EXERCISE: Pictures in the listing should not be copied. Reproduce, word for word, each line from the one holding "You are a computer-use agent." through the final line.

____ DATA SECTION

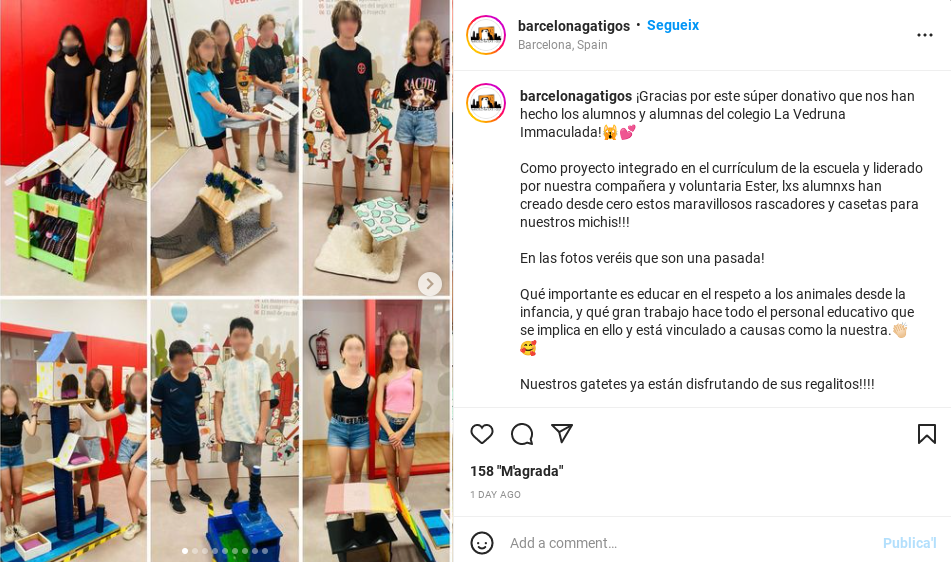The height and width of the screenshot is (562, 951).
Task: Select the first carousel pagination dot
Action: coord(185,551)
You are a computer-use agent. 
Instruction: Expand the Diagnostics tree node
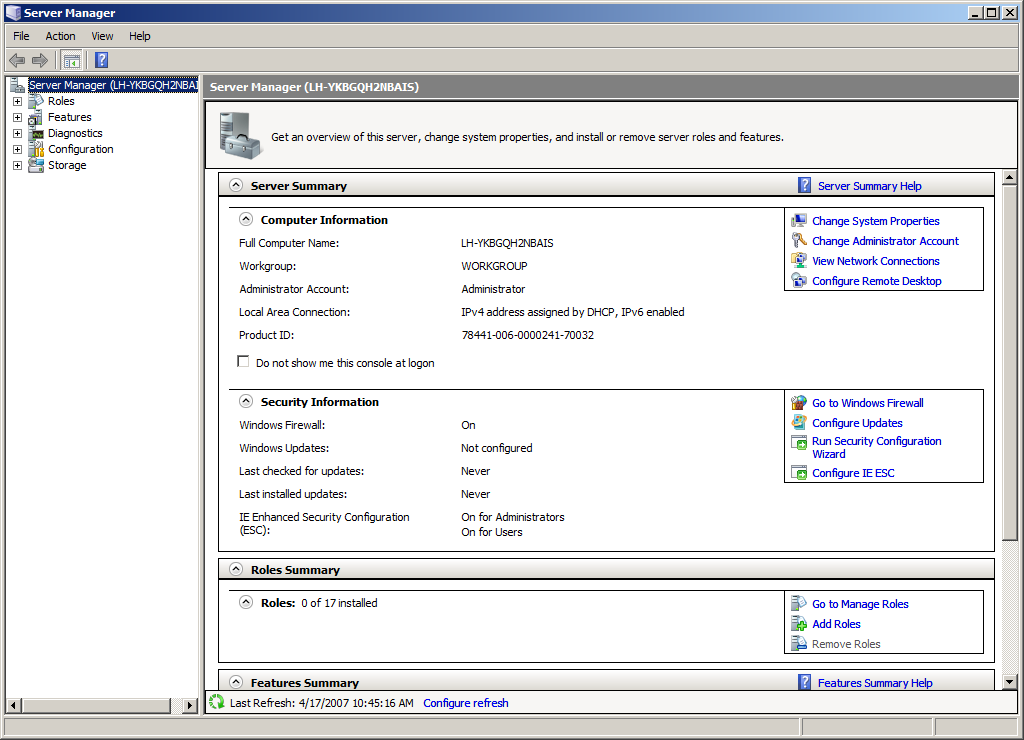tap(17, 133)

________

REPLY:
You are a computer-use agent. 
Instruction: Expand the Diagnostics tree node
tap(17, 133)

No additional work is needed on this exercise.